Put the items from their first line up to and including the line containing "The width and height of the screenshot is (640, 387)." into a numbered list, omitting blank lines. Leave the pictures out of the answer.

* [DATA PROVIDED]
↓↓↓

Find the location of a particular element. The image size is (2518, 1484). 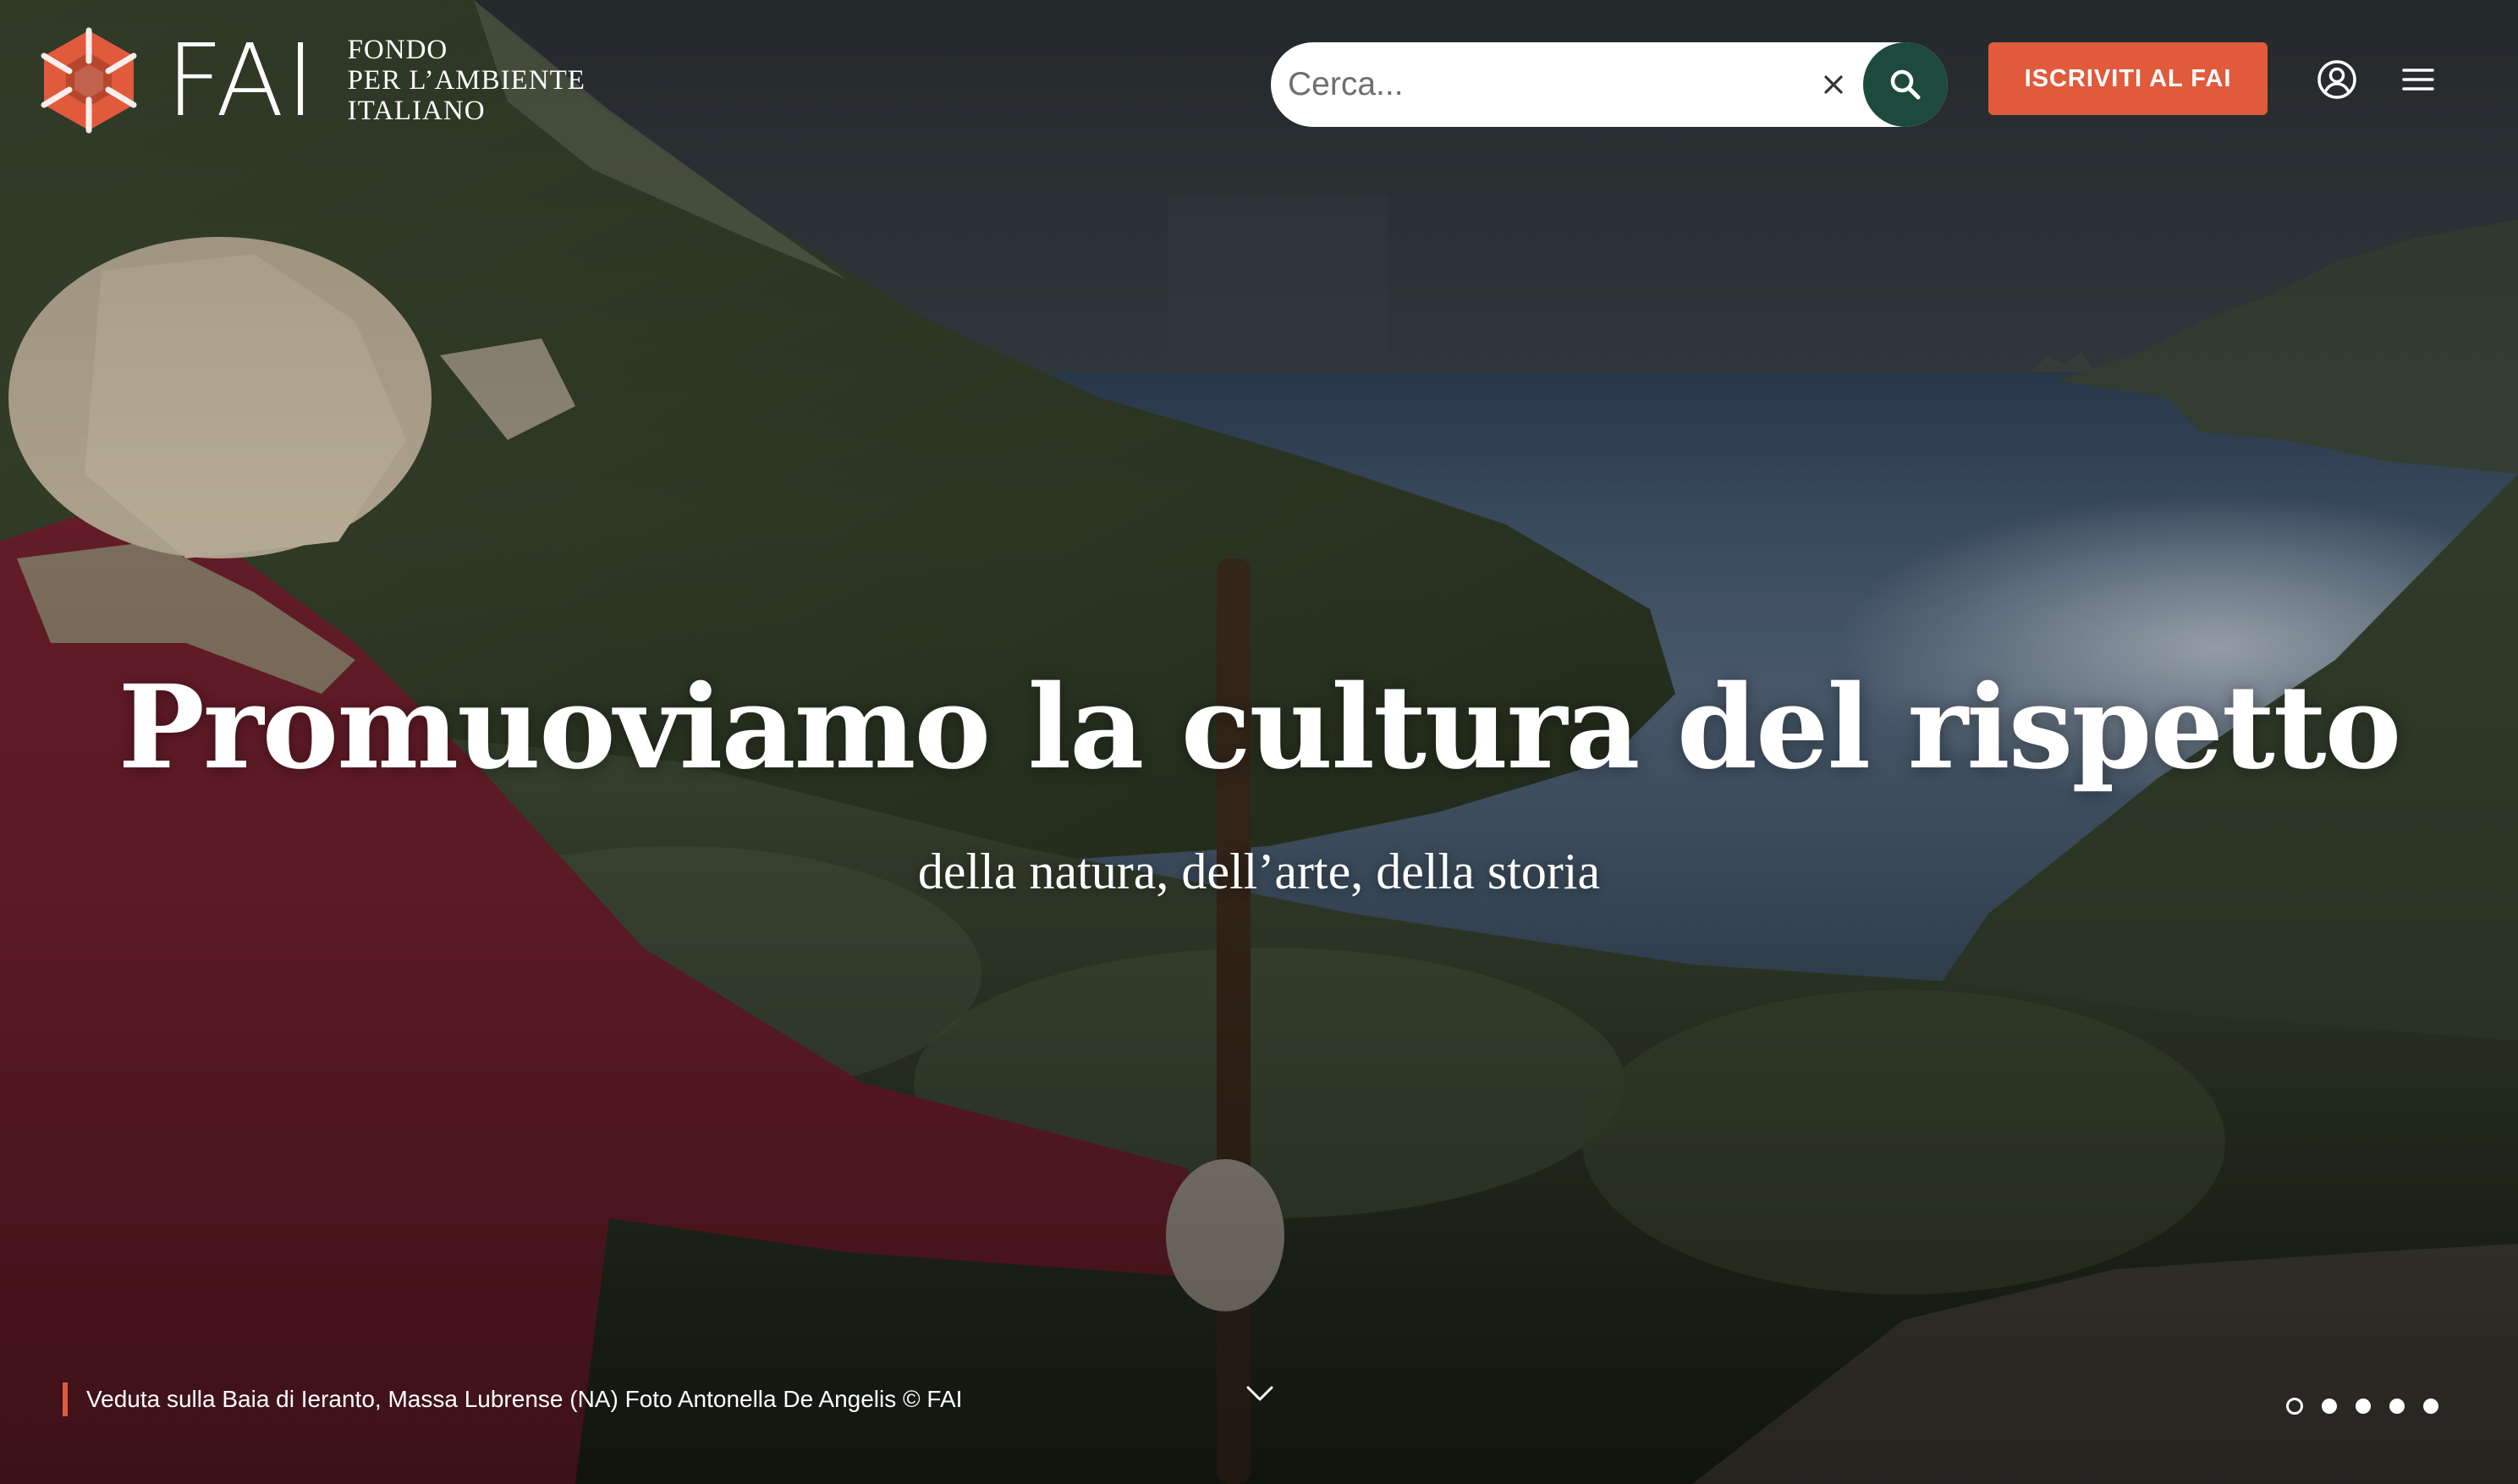

brand-name: FAI is located at coordinates (242, 80).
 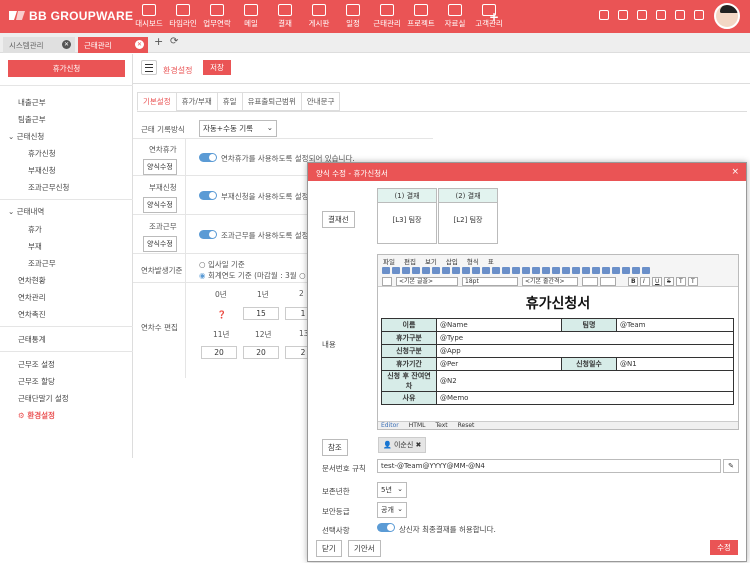 What do you see at coordinates (338, 220) in the screenshot?
I see `approval-line-button: 결재선` at bounding box center [338, 220].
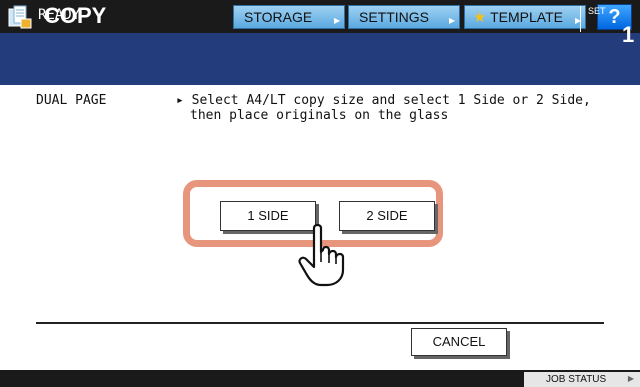 The width and height of the screenshot is (640, 387). Describe the element at coordinates (480, 18) in the screenshot. I see `star-icon: ★` at that location.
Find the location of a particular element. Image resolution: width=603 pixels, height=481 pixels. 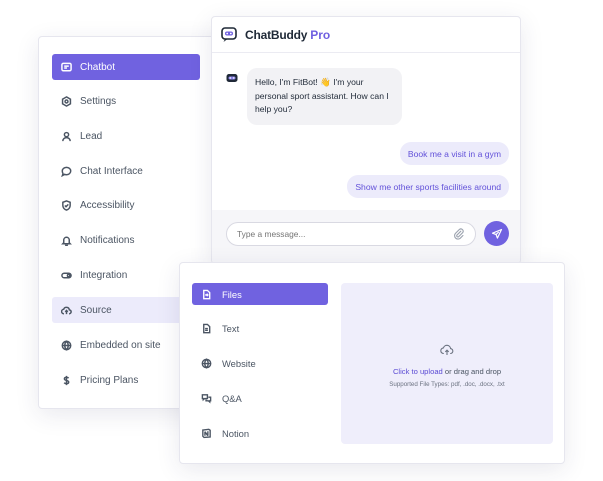

sidebar-item-notifications: Notifications is located at coordinates (126, 240).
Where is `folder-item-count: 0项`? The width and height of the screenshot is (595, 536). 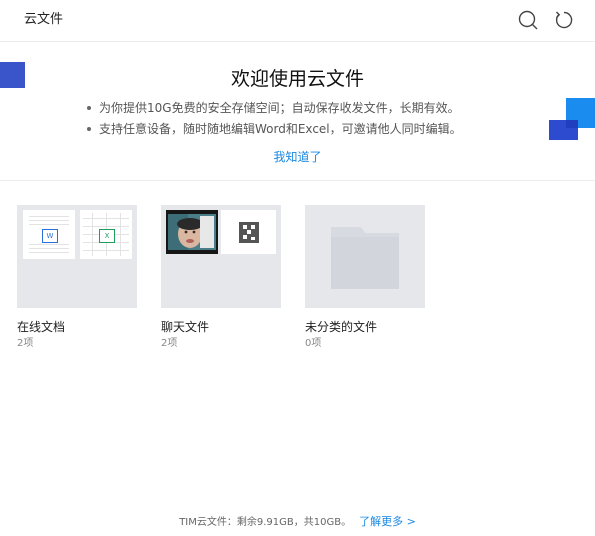
folder-item-count: 0项 is located at coordinates (314, 344).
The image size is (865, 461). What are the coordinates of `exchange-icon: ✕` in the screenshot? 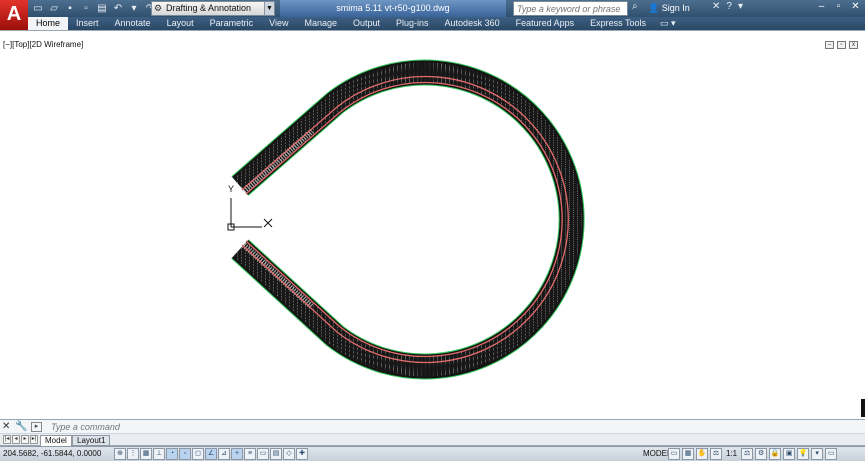 It's located at (716, 6).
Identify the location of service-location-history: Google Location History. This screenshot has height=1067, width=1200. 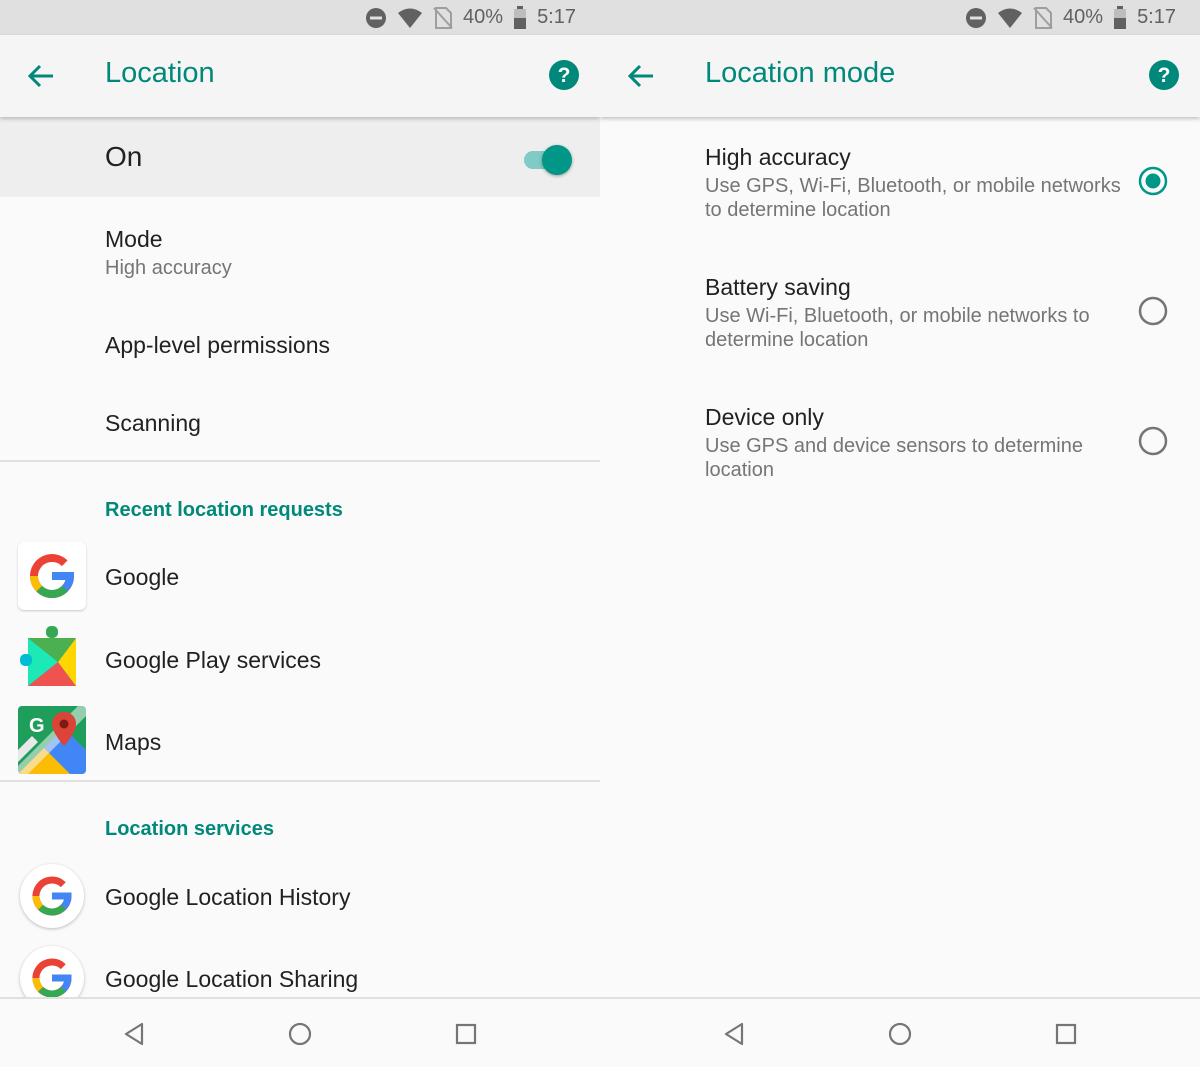
(300, 897).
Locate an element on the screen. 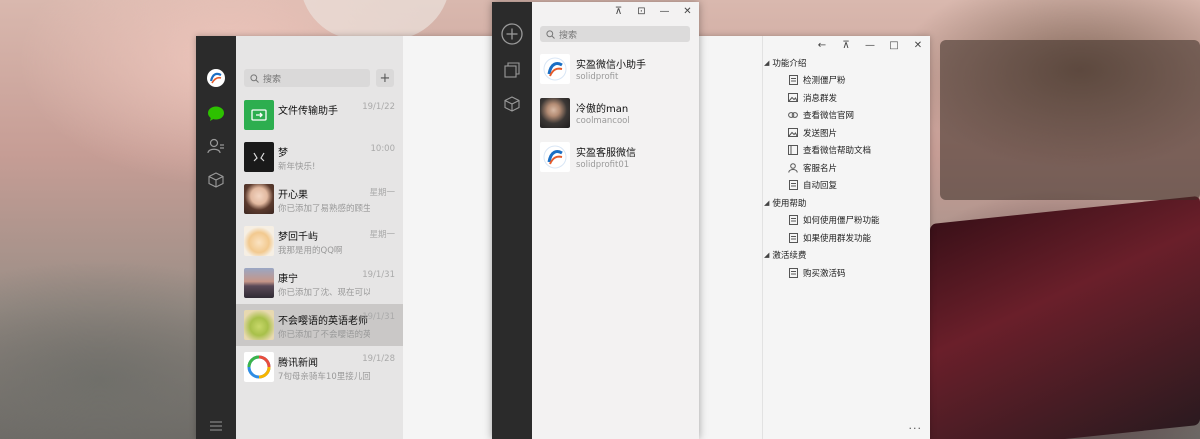 The height and width of the screenshot is (439, 1200). contact-item: 冷傲的man coolmancool is located at coordinates (616, 114).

↑↑↑

* [WRITTEN ANSWER]
1. Find the location of a particular element. The image size is (2518, 1484). 
2. brand-name: FAI is located at coordinates (242, 80).
3.   What do you see at coordinates (338, 220) in the screenshot?
4. I see `approval-line-button: 결재선` at bounding box center [338, 220].
5.  The width and height of the screenshot is (640, 387). Describe the element at coordinates (480, 18) in the screenshot. I see `star-icon: ★` at that location.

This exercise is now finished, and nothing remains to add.